To understand the historical context and intricate mechanisms behind credit card transactions, we turn to the video, "A Brief History of Credit Cards (or What Happens When You Swipe)" by a16z general partner Alex Rampell.
This video takes us on a journey from the inception of credit cards in the mid-20th century to their ubiquitous presence today. Starting from the early days of charge cards like Diners Club, which catered to wealthy New Yorkers, Rampell explains the evolution to mass-market credit cards pioneered by Bank of America.
Our dataset, found from Kaggle, comprises a range of demographic, socioeconomic, and employment-related attributes of individuals. The columns in the dataset include unique identifiers, gender, car and property ownership status, phone and email availability, employment status, number of children and family members, account tenure, total income, age, years of employment, income type, education level, family status, housing type, occupation, and a target variable indicating a binary outcome. Specifically, the dataset includes the following attributes:
ID: Unique identifier for each individual.
Gender: Binary representation of gender.
Own_car: Ownership status of a car.
Own_property: Ownership status of property.
Work_phone: Availability of a work phone.
Phone: Availability of a personal phone.
Email: Availability of an email.
Unemployed: Employment status.
Num_children: Number of children.
Num_family: Number of family members.
Account_length: Duration of account in months.
Total_income: Total income of the individual.
Age: Age of the individual.
Years_employed: Duration of employment in years.
Income_type: Category of income (e.g., Working, Commercial associate, Pensioner)
Education_type: Level of education attained. (e.g., Higher education, Secondary / secondary special)
Family_status: Marital status. (e.g., Civil marriage, Married, Single / not married, Separated)
Housing_type: Type of housing arrangement. (e.g., Rented apartment, House / apartment)
Occupation_type: Type of occupation. (e.g., Other, Security staff, Sales staff, Accountants)
Target: Binary outcome variable, is the person eligible or not?
Information Illuminated by the Dataset:
This dataset allows researchers to compare the impact on credit card eligibility of various economic factors such as income, employment status, and property ownership, with social factors such as family status, education type, and number of children. This can ultimately reveal to researchers which socioeconomic factors are the most important for credit card applicants, which is valuable information that can later be used to help educate the general public. Additionally, researchers can look at specific correlations between credit card eligibility and individual factors such as total income, employment status, age, education, credit history, car/property ownership, and family/housing situations.

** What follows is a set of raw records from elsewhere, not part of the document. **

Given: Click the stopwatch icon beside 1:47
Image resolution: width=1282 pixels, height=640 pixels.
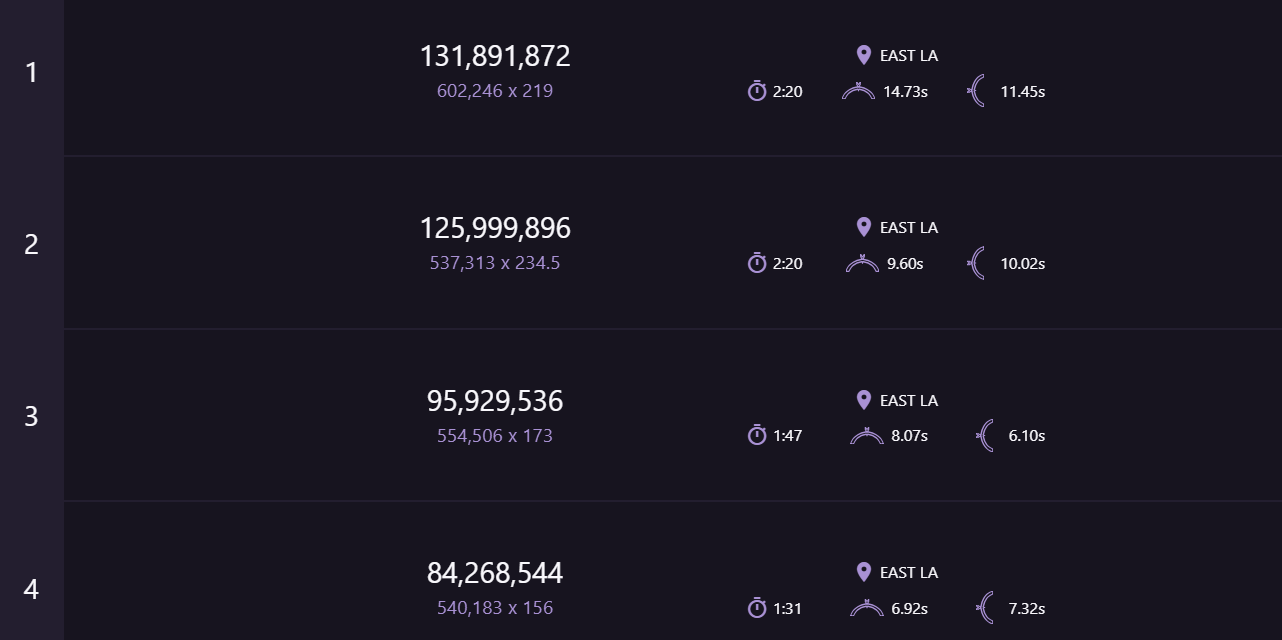Looking at the screenshot, I should [x=757, y=435].
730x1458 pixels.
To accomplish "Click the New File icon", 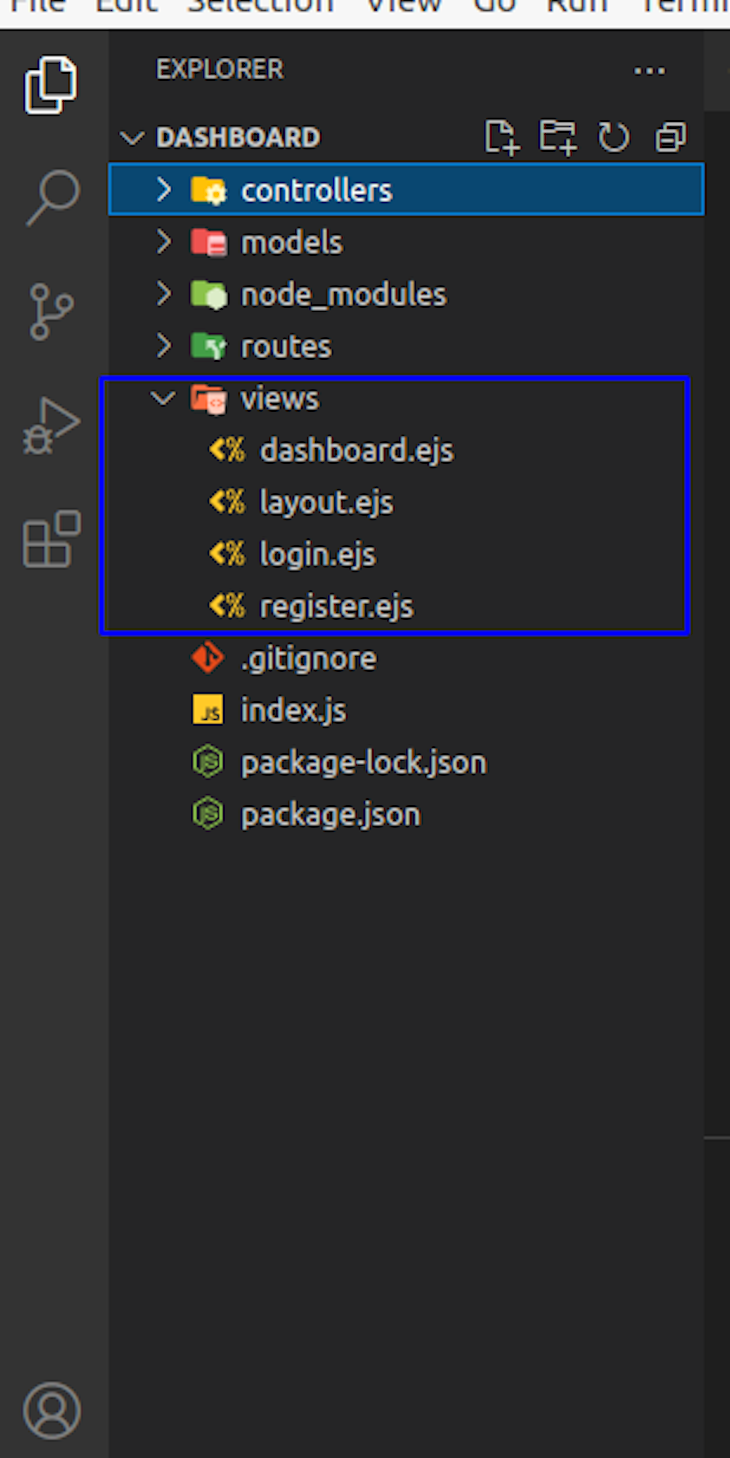I will 501,137.
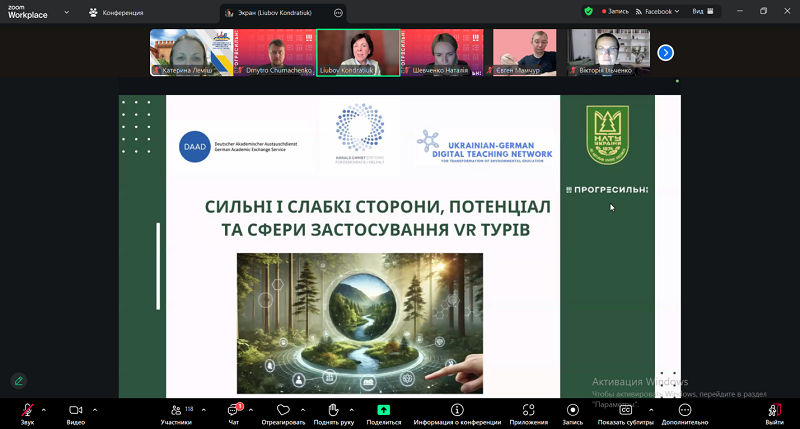800x429 pixels.
Task: Select Liubov Kondratiuk's video thumbnail
Action: click(357, 52)
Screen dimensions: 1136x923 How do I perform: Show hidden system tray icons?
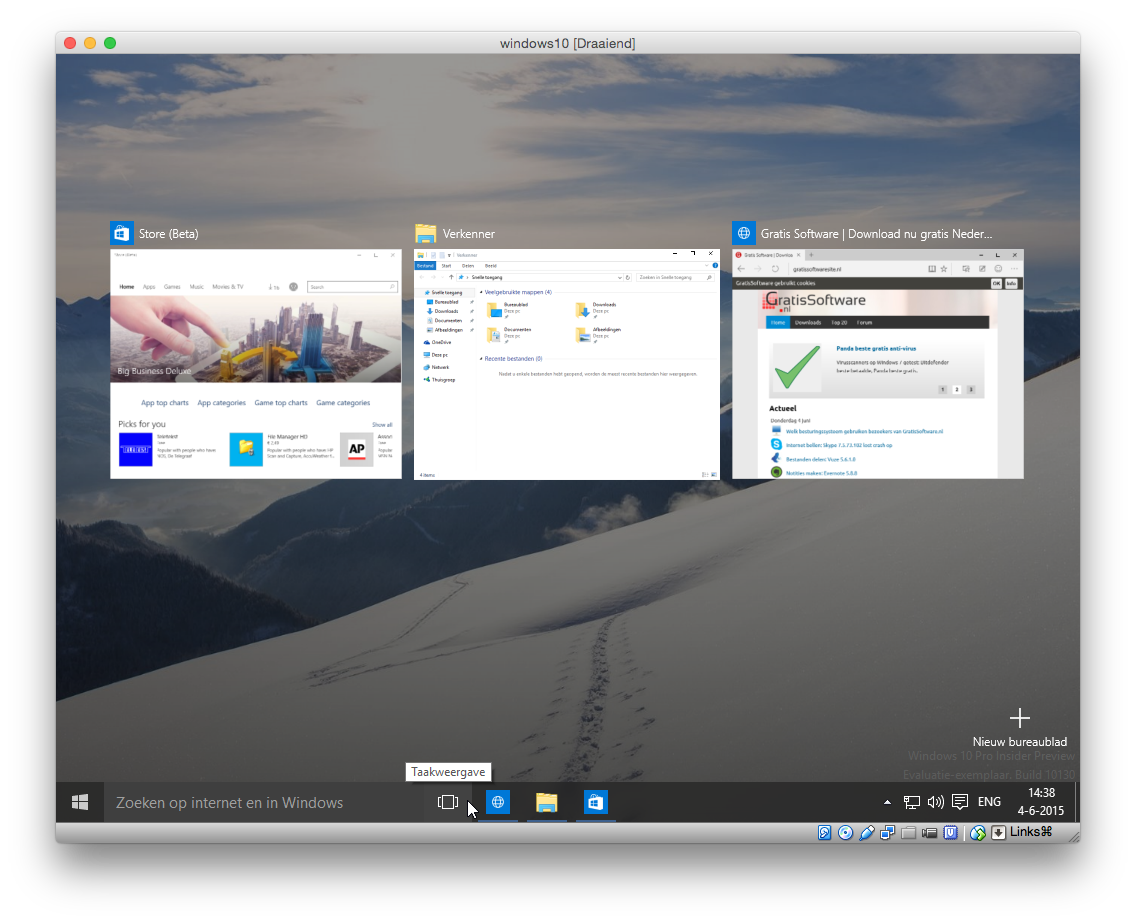887,802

Limitations of the Dataset:
While the dataset provides valuable insights, it also has several limitations:
Data Granularity
Some attributes, such as income type, occupation type, and education level are categorized broadly. More granular data would provide deeper insights and more accurate analyses.
Temporal Context
The dataset does not include a timestamp or date range for each unique ID, which limits the ability to analyze trends over time or understand the temporal dynamics of the observed phenomena.
Missing Contextual Data
Certain socioeconomic factors, such as education quality, health status, or geographic location, are not included. These factors can significantly influence the observed variables and outcomes.
Cleaning:
One of the advantages of choosing a dataset from Kaggle was that the data was all clean and ready to go. However, at times, we had to put categorical data into broad groups for the purposes of analyzing a general trend. For example, while creating the pie chart indicating the correlation between education and card eligibility, we included categories such as incomplete higher education and "Academic degree" into "Secondary education or below". It wasn't clear to us what is meant by "Academic degree", but it was an outlier type. Additionally, while conducting our own analysis on marriage status and house ownership, we discarded entries of "Widowed" and "Separated", as it is unclear to us how (or if) banks would group these together with the married and single categories.
Assumptions:
Income as a Proxy for Creditworthiness
The assumption that higher income directly correlates with better creditworthiness might overlook other crucial factors such as spending habits, existing debts, and financial responsibilities.
Employment Stability
The dataset might assume that longer employment duration equates to financial stability. However, it does not account for the quality or security of the job, which can significantly impact financial behavior and creditworthiness.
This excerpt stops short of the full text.